While holding true to the spirit of "Burn Notice," Reynolds' character also pays homage to his past roles in action movies from "Operation C.I.A." to "Malone." Reynolds agrees Paul is Michael's older mirror image in the world of "Burn Notice" . . . and he confirms he "would have wanted a shot" at the part of Michael, were it a different time.

"I like the writing on the show," he adds. "It's a little off-center. Everybody's not perfect. What really drew me to this character was that he's flawed, and he also is one of the walking wounded. It's not just that he's gotten to a certain age, but he has a lot of devils. They wrote a lot of stuff in for me, and I was very grateful."

In fact, the show's producers and episode director Jeremiah Chechik ("National Lampoon's Christmas Vacation") brought in Glenn Wilder, whom Reynolds says he's been "doing stunts with for 50 years. He came down from Orlando, where he's been working at Universal Studios, and we started giggling immediately. He said, 'Are you going to beat me up again?' And I said, 'Yes. That's right.' "

As he aims to put together a new movie project, the performer whose box-office hits include "Smokey and the Bandit" and "The Cannonball Run" is continuing his other interests.

The Burt Reynolds & Friends Museum in Jupiter, Fla., has a related Institute for Film & Theatre where Reynolds reports he's "teaching acting with all these wonderful people.

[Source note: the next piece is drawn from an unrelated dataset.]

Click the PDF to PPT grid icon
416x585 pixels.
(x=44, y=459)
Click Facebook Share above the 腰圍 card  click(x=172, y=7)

The graduation show went well, and we're staging 'The Fantasticks,' so all of that keeps me busy."

An Emmy winner for the sitcom "Evening Shade," Reynolds notes he's being sought to appear on the new A&E series "The Glades" - which also is being filmed on location in Florida - and more "Burn Notice" may be in his future, too.

"They could bring the character back if they want to," he says, "but I left there so exhausted, I said, 'Just don't make it next month.' "


Burt Reynolds' small-screen roles before the movies called

When Burt Reynolds makes a rare TV guest appearance on USA's "Burn Notice" Thursday night, he'll be back in the medium where he toiled a dozen years before his film breakthrough in "Deliverance" (1972). And while Reynolds starred in the 1990-94 CBS comedy "Evening Shade," winning a 1991 best actor Emmy, he'd already been in the casts of several earlier series.

"Riverboat" (NBC 1959-61) - Before the starship Enterprise, there was the 1840s stern-wheel paddle steamer Enterprise, hauling freight and passengers up and down the Mississippi under Capt. Grey Holden (Darren McGavin) and pilot Ben Frazer (Reynolds) - at least until Burt went bye-bye halfway through season one.

"Gunsmoke" (CBS 1955-75) - From 1962 to 1965, the quarter-Cherokee Reynolds played the "half-breed" Native American blacksmith and occasional deputy Quint Asper on the 20-season Western, still U.S. TV's longest-running live-action prime-time drama.

"Hawk" (ABC 1966) - Reynolds retained his Indian heritage to play full-blooded Iroquois Lt. John Hawk in this shot-on-location NYPD drama. Capitalizing on his movie stardom, NBC reran the 17-episode series in summer prime time a decade later.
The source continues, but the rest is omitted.